**AUFGABENSTELLUNG**
a - Wie viele Männer gehören laut dem unten stehenden Text über männliche Kita-Erzieher in Berlin zu Rico Schünkes Klasse am OSZ?
b - Schreibe den unten stehenden Text über männliche Kita-Erzieher in Berlin im Anschluss an seinen letzten Satz weiter.

Pädagogik: Selbst ist der Mann
In Berlin gibt es überdurchschnittlich viele männliche Kita-Erzieher. Trotzdem müssen sie noch oft gegen Rollenklischees kämpfen - und gegen das Misstrauen der Eltern.
Rico Schünke hüpft mit den Kindern der Marzahner Kita „Akazieninsel“ durch den Garten, es läuft Musik. Der 22-Jährige reißt die Arme in die Luft und geht in die Knie, während die älteren Kolleginnen am Rand nur hin und her wippen. Mit kurzer Hose, Collegeshirt und Ziegenbärtchen erinnert der angehende Erzieher an einen Animateur im Strandurlaub.
Das Lied ist aus, die Kinder zerstreuen sich. Ein paar kauern im Gras und schauen einem Eichhörnchen nach. Schünke beobachtet sie, er weiß, dass sich ein guter Erzieher in solchen Momenten zurückhält, damit die Mädchen und Jungen selbstständig ihre Umwelt entdecken. Die pädagogischen Konzepte lernt er im Friedrichshainer OSZ Sozialwesen II. In seiner Klasse am OSZ ist der Männeranteil vergleichsweise hoch: Fünf sind es mit ihm – gegenüber 19 Frauen. Fünf aus einer neuen Generation männlicher Erzieher.

**VORGEGEBENE DATEN**
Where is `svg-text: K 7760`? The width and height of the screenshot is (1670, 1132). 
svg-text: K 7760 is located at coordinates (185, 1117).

**ANTWORTEN IN REIHENFOLGE**
a - Es sind fünf Männer, Rico Schünke eingeschlossen, gegenüber 19 Frauen.

b -
Ginge es nach Tim Rohrmann, wäre eine solche Quote der Normalfall, mindestens. Der Psychologe arbeitet bei „Männer in Kitas“, einer Koordinationsstelle, die der Katholischen Hochschule für Sozialwesen in Berlin angegliedert ist und durch den Europäischen Sozialfonds und das Familienministerium gefördert wird. Gegründet wurde „Männer in Kitas“ von einem Team von Sozialwissenschaftlern, das Akteure aus Forschung, Politik und Praxis zusammenbringen will, um die Berufsperspektive männlicher Erzieher zu verbessern. Es begleitet auch das Modellprogramm „Mehr Männer in Kitas“ mit 16 Projekten in 13 Bundesländern.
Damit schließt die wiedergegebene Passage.